# Concealed carry while hunting



## CHOPIQ (Apr 6, 2004)

CONCEALED HANDGUN LICENSE A person legally allowed to possess a concealed handgun may carry a concealed handgun while hunting. They may also hunt with their concealed handgun as long as it meets all of the requirements for the game that is being hunted (barrel length, caliber, season, etc.) 

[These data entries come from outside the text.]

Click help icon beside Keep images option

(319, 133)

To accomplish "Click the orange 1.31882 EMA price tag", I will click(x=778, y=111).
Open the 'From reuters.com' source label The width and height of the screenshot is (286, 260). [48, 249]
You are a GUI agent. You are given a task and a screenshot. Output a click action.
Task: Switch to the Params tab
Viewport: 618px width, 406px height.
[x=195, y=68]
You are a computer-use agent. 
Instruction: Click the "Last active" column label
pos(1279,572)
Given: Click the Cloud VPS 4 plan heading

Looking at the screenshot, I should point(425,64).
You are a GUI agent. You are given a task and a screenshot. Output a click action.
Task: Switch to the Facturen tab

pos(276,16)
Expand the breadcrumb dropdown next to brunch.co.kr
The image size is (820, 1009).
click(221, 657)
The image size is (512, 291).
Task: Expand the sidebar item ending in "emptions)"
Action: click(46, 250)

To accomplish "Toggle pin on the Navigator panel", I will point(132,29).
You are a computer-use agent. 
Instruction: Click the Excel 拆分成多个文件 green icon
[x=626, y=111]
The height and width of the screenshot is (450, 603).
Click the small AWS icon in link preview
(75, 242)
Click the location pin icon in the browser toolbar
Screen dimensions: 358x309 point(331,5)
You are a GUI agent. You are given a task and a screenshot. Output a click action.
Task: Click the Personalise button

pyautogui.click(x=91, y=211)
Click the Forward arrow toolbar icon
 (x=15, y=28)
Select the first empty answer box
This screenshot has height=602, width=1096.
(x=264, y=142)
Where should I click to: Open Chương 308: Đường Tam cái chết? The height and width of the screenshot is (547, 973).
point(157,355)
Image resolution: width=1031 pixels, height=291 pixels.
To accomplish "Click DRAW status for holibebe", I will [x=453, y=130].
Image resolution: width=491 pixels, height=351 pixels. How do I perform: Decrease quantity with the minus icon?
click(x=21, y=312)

I was reading the hunting rules and regs and saw this on page 39. I thought this was allowed a couple years ago.


----------



## CHOPIQ (Apr 6, 2004)

Ok I read the rules again I think they added that you could hunt with a concealed carry weapon as long as it meets the requirements.


----------



## Upland (Nov 3, 2016)

I don't think so ohio hunting conceled weapons states *Hunters possessing a valid concealed handgun license may carry their concealed handgun while hunting*, but they may not use said handgun to shoot, shoot at, or kill any wild animal. Hunters without a concealed handgun license may not carry or conceal a handgun on their person while hunting.


----------



## the weav (Mar 22, 2007)

Carry law has changed


----------



## Upland (Nov 3, 2016)

I stand corrected and here thought I knew everything The Ohio Division of Wildlife announced the change on Wednesday after the Ohio Wildlife Council approved the 2022-23 hunting season. Wildlife officials said, "*A person may carry and hunt with a legally concealed firearm, so long as the firearm meets existing regulations*."


----------



## Bassbme (Mar 11, 2012)

deleted post the weav posted before I did


----------



## ironman172 (Apr 12, 2009)

I always carry, not necessarily concealed while bow hunting , no need to gun hunting , or cutting wood , doing work around the land ..... you never know


----------



## GradeA (Aug 11, 2017)

Ohio is also a open carry.....when you hunt....you can also carry legally


----------



## lawrence1 (Jul 2, 2008)

I don't think you can have more than one hunting weapon. Meaning, if you're bowhunting and carrying concealed you are not allowed to shoot a Squirrel with your concealed. I have a handgun that shoots .410 and that's the way it was last year when I checked. The one exception that I know of is some Duck hunters have an extra full choke shotgun for finishing cripples. Doesn't really affect me, but as always check the laws for any changes.


----------



## buck16on (Feb 10, 2014)

There's new language regarding carrying a concealed gun while hunting because the Ohio legislature grew a few and passed a new law that in Ohio you no longer need a conceal and carry license in Ohio to conceal and carry. Therefor now everyone with a hunting license and proper animal tags can conceal and carry while hunting. I believe Ohio now is the 38th state to pass a law that allows its citizens to conceal and carry without a conceal and carry license. You cannot kill an animal with the conceal and carry gun unless it's legal to hunt with. So, in archery season you can't shoot a deer with a conceal and carry gun. But in gun season if the conceal and carry gun is a type of gun legal for hunting deer such as a handgun with a qualified barrel length and caliber then you can kill a deer with it.


----------



## loweman165 (May 15, 2015)

I think only Charles Branson concealed carry a pistol with a barrel length legal to hunt deer with in Ohio.


----------



## 9Left (Jun 23, 2012)

buck16on said:


> There's new language regarding carrying a concealed gun while hunting because the Ohio legislature grew a few and passed a new law that in Ohio you no longer need a conceal and carry license in Ohio to conceal and carry. Therefor now everyone with a hunting license and proper animal tags can conceal and carry while hunting. I believe Ohio now is the 38th state to pass a law that allows its citizens to conceal and carry without a conceal and carry license. You cannot kill an animal with the conceal and carry gun unless it's legal to hunt with. So, in archery season you can't shoot a deer with a conceal and carry gun. But in gun season if the conceal and carry gun is a type of gun legal for hunting deer such as a handgun with a qualified barrel length and caliber then you can kill a deer with it.


well that's sort of true and sort of not… You Are completely legal to concealed carry while hunting… We all know that.. however, you can only hunt with one hunting implement… Not two... Meaning you can't use your concealed carry as a "back up"to finish retrieving an animal-so if you have your muzzleloader with you and you hit a deer and don't kill it… You are not allowed to whip out your concealed carry, (even if it is deer legal,)and finish off the deer with it. and maybe that's what you meant in your post, sometimes it's hard to interpret exactly what people are saying when typed


----------